◆ Goal: Transcribe the listing word for word from the line containing "The height and" through the line containing "tap(60, 56)", including both of those lines. Leave out any pictures.

◆ Entries:
■ ■ ■ ■

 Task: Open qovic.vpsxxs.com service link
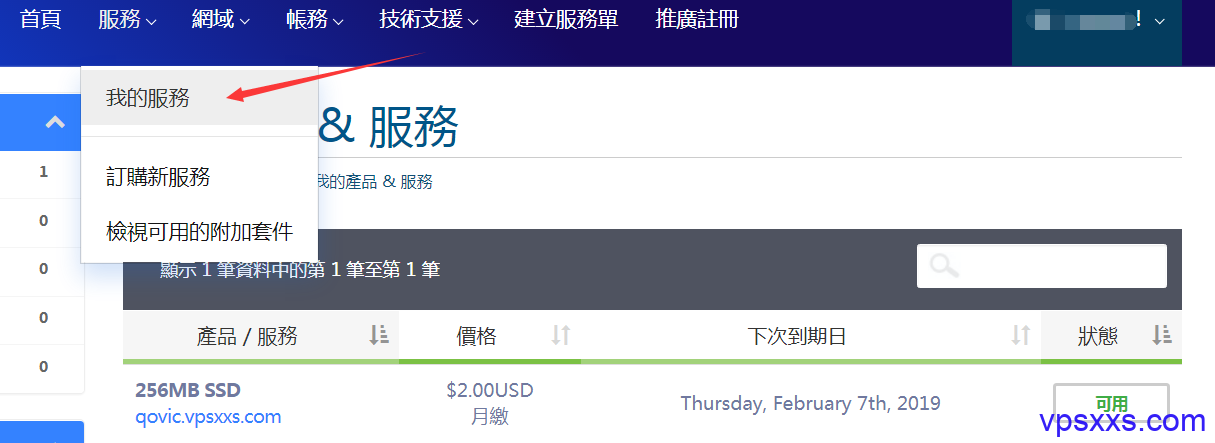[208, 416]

■ ■ ■ ■

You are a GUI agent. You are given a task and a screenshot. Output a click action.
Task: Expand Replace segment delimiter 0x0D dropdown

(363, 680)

■ ■ ■ ■

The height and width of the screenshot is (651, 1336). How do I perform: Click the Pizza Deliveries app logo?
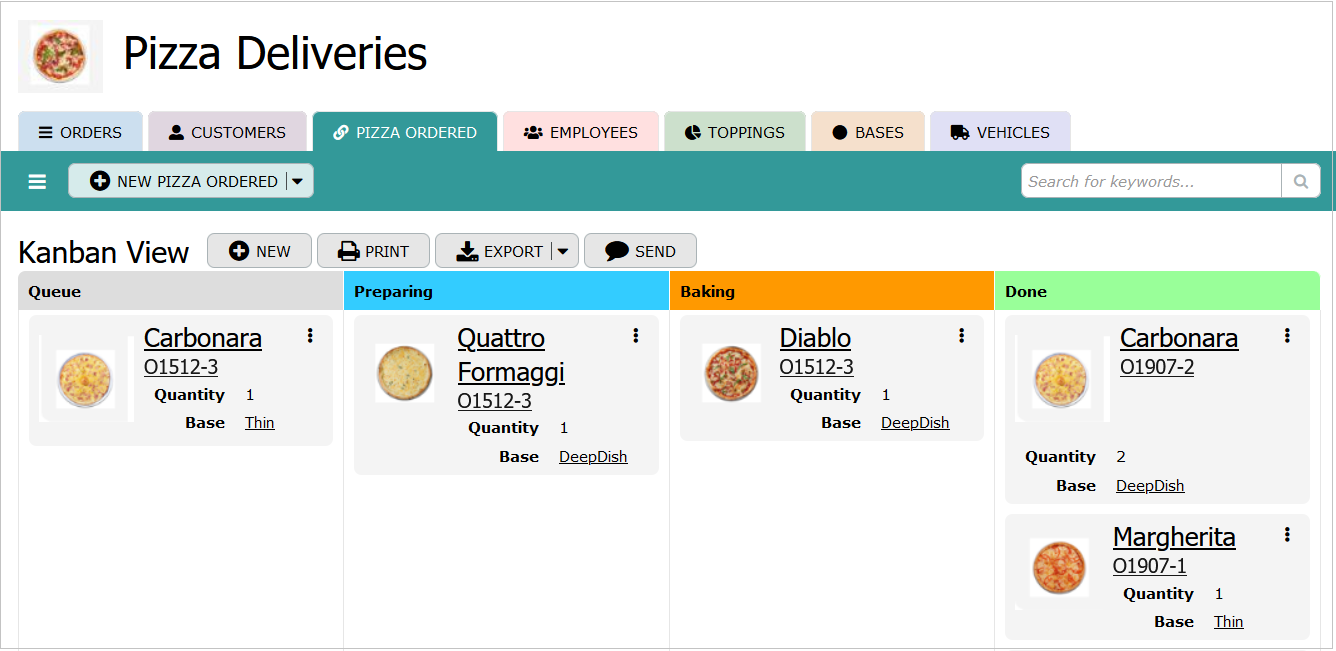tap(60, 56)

■ ■ ■ ■

◆ Finished task:
The height and width of the screenshot is (651, 1336). How do I perform: Click the Pizza Deliveries app logo?
tap(60, 56)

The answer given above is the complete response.